In the rolling farmland and scattered towns of rural South Australia, heart attack survivors face a quiet crisis: the rehabilitation programs that could save their lives often feel impossibly distant. Now, researchers at Flinders University have cracked a code that could transform access to lifesaving cardiac care—and it's already reshaping how the state treats recovery after heart events.

For decades, cardiac rehabilitation has been prescribed yet persistently underused. Despite overwhelming evidence that these programs dramatically improve outcomes after heart attacks and procedures, only 20–50% of eligible patients actually enroll. For rural and remote communities, the barriers are often insurmountable: long distances to clinics, inflexible scheduling, and limited local services have turned rehabilitation into a luxury many simply cannot access.

In response, Distinguished Emeritus Professor Robyn Clark and Dr. Alline Beleigoli, alongside their team at Flinders University's Caring Futures Institute, designed the Country Heart Attack Prevention (CHAP) model and tested it across 15 rural and remote cardiac rehabilitation services throughout South Australia. Instead of forcing patients into a one-size-fits-all clinic model, CHAP offered flexibility: face-to-face sessions for those who could attend, telehealth appointments for those who couldn't, telephone support, web-based programs, and pathways through primary care for communities with no specialist services nearby. The approach was deliberately person-centered, built on listening to what actually kept rural patients away.

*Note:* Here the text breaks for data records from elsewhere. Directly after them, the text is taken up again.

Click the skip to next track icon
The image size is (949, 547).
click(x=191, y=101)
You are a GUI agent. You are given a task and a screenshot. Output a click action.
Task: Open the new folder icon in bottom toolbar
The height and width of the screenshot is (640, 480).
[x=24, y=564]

The results, published in Heart, Lung and Circulation, vindicate this flexibility. While initial attendance rates were similar between CHAP and usual care (24.2% versus 23.8%), the real difference emerged in completion. Patients in the CHAP model were far more likely to finish their rehabilitation: 77.1% completed the program compared to just 57.5% in standard care. That 20-percentage-point jump represents hundreds of people who stayed the course and gained the full recovery benefits.

What made this especially striking was what didn't happen. Clinical outcomes at 12 months were identical. Cardiovascular readmissions, heart-related deaths, and emergency department visits showed no difference between CHAP and usual care—meaning flexibility didn't compromise safety; it enhanced adherence without sacrifice. Patient satisfaction also climbed to 85.9% under CHAP, up from 77.1% in traditional models.

The economics tell an equally compelling story. Each completed cardiac rehabilitation program cost $6,542 under CHAP versus $8,689 under usual care—a saving of more than $2,000 per person. Scaled statewide, the implications are transformative. If 20% of eligible patients uptake this model and complete it, South Australia saves roughly $2 million annually. If all eligible patients engage and finish, the savings balloon to approximately $10 million per year. That money can fund more services, reach more communities, and save more lives.

Dr. Maria Alejandra Piñero de Plaza, from the Caring Futures Institute, captures the essence of what CHAP achieved: "When services are designed around real-world barriers, more people can complete rehabilitation and gain the full benefits." Already, South Australia's health system is moving to implement CHAP statewide, integrating the model into its new cardiac rehabilitation framework. For rural heart patients across Australia and beyond, it signals that access and equity are not luxuries—they are achievable, evidence-backed realities when systems are built with them in mind.